**WRITTEN INSTRUCTION**. Rewrite the data from the line with "has height=480, width=480." through the end of the data, substituting "screen agent" for "GUI agent" and changing nothing else. Leave the pictures out of your answer.

:: INFORMATION PROVIDED ::

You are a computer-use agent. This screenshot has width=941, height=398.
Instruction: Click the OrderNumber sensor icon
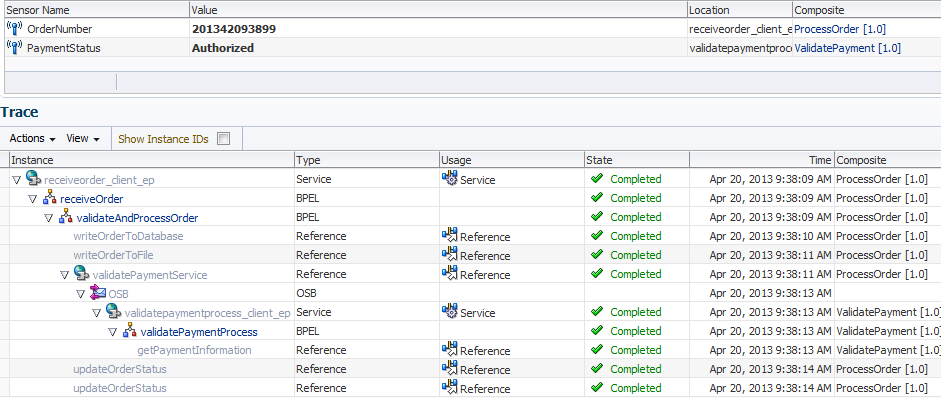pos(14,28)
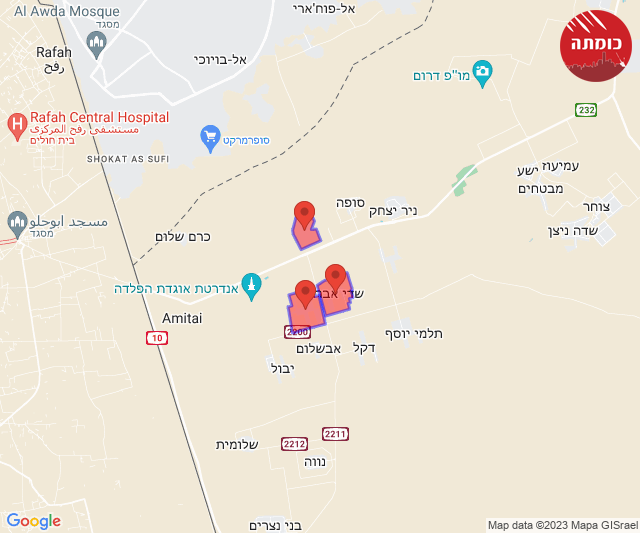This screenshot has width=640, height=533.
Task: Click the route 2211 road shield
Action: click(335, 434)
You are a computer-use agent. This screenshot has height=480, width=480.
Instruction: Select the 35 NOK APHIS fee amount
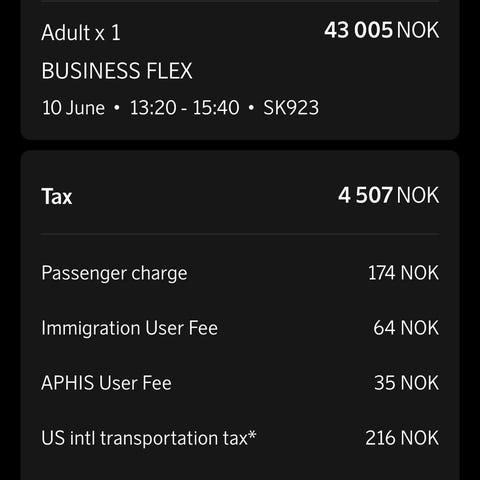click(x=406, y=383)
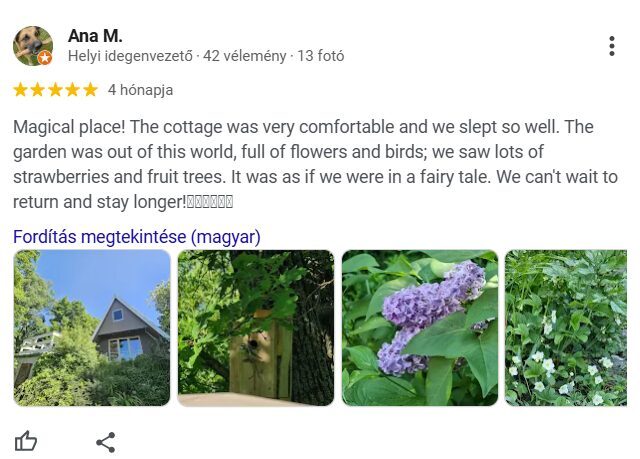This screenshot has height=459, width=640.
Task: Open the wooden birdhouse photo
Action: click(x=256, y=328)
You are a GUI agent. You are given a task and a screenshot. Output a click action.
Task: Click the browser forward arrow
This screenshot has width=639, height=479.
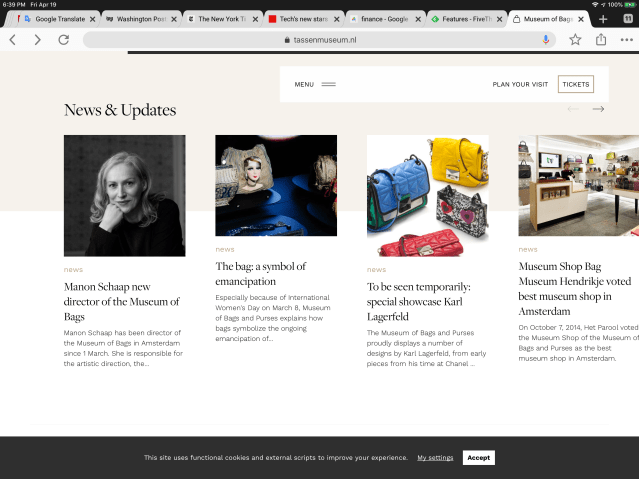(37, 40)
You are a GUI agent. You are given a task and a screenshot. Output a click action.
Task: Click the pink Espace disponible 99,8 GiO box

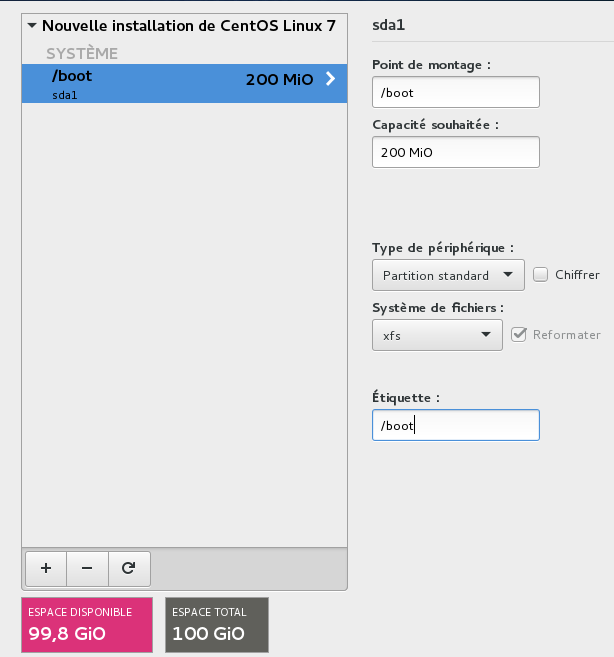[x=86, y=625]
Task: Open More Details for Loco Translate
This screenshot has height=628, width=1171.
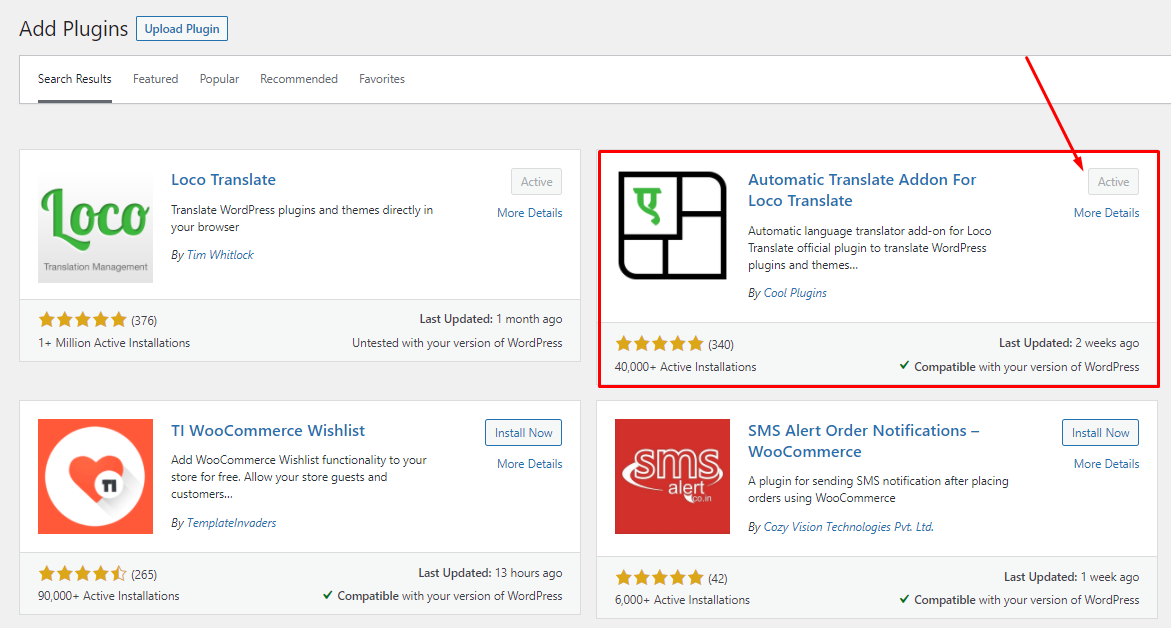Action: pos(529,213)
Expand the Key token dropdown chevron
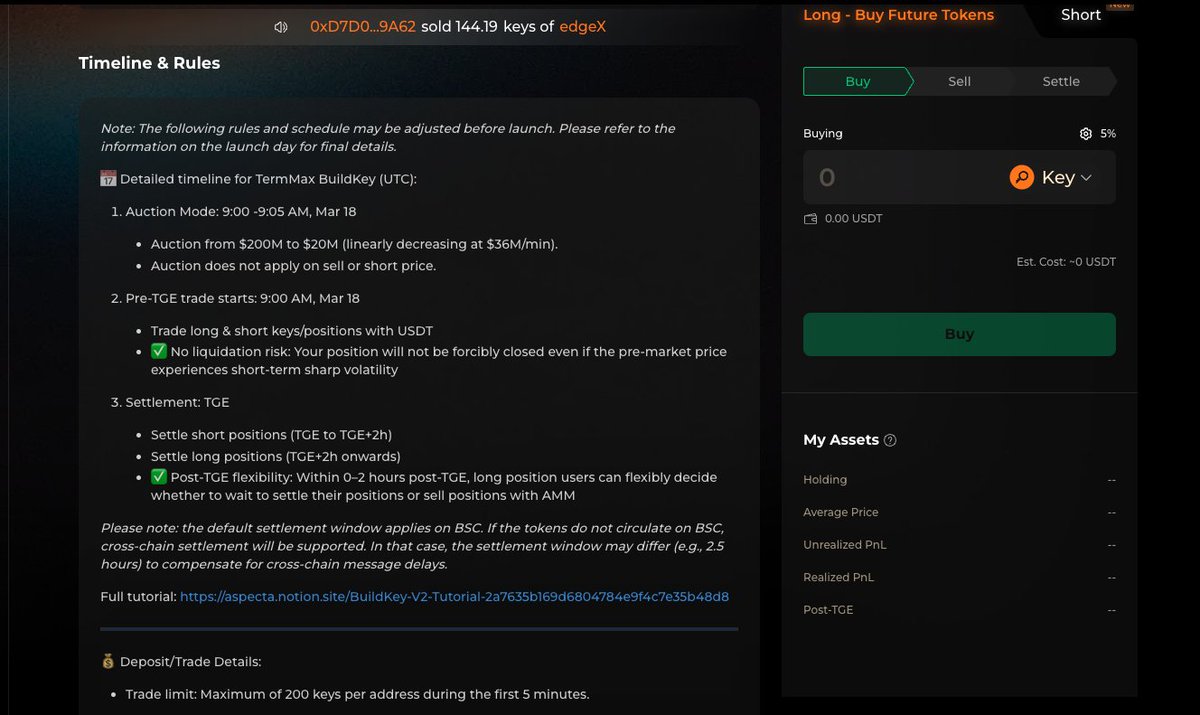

:::

**TASK OUTPUT**.
You are a computer-use agent. This screenshot has height=480, width=480.
Instruction: Select the 35 NOK APHIS fee amount
click(x=406, y=383)
This screenshot has height=459, width=640.
Task: Open the wooden birdhouse photo
Action: click(x=256, y=328)
You are a screen agent. You are given a task and a screenshot. Output a click action.
Task: Click the browser forward arrow
This screenshot has width=639, height=479.
(37, 40)
You are a screen agent. You are given a task and a screenshot. Output a click action.
Task: Click the pink Espace disponible 99,8 GiO box

[x=86, y=625]
Task: Open More Details for Loco Translate
This screenshot has height=628, width=1171.
Action: pos(529,213)
Expand the Key token dropdown chevron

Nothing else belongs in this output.